*** Given records Section Begins ***

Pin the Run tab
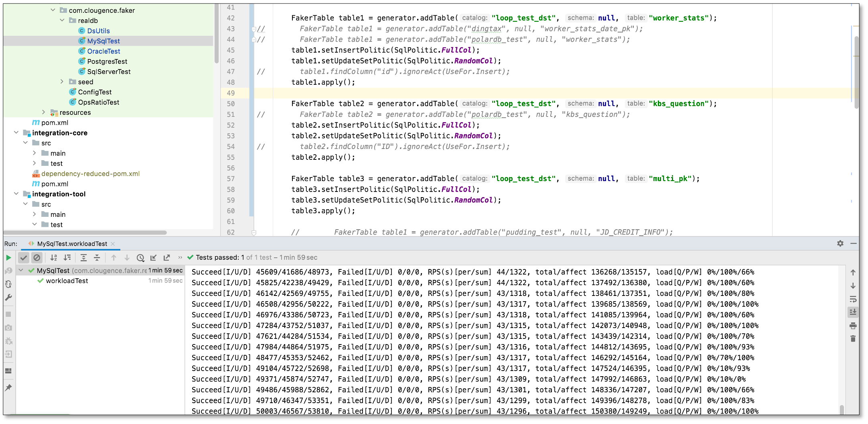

*** Given records Section Ends ***
*** Given records Section Begins ***

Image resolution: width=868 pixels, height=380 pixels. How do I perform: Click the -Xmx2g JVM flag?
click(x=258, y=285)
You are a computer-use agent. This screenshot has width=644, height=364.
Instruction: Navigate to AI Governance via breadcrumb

*** Given records Section Ends ***
*** Given records Section Begins ***

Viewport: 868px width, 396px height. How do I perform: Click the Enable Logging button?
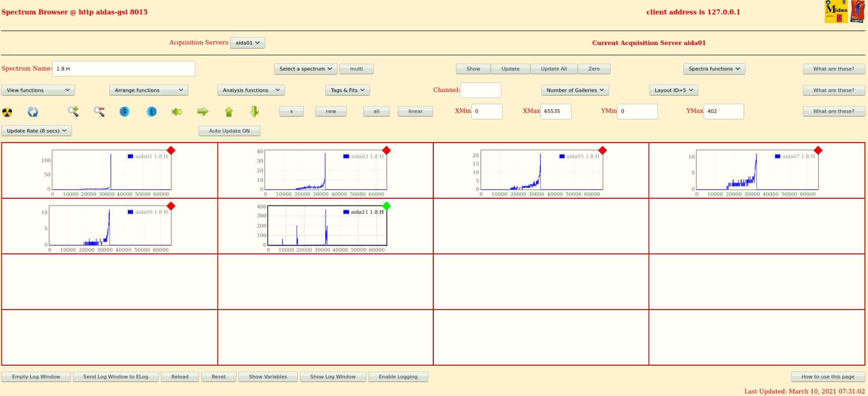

*** Given records Section Ends ***

• _Work request_:
All that is wanted is the stretch of lines above from the one containing "You are a computer-use" through the one containing "Instruction: Navigate to", duplicated exactly.

• _Reply_:
You are a computer-use agent. This screenshot has width=644, height=364.
Instruction: Navigate to AI Governance via breadcrumb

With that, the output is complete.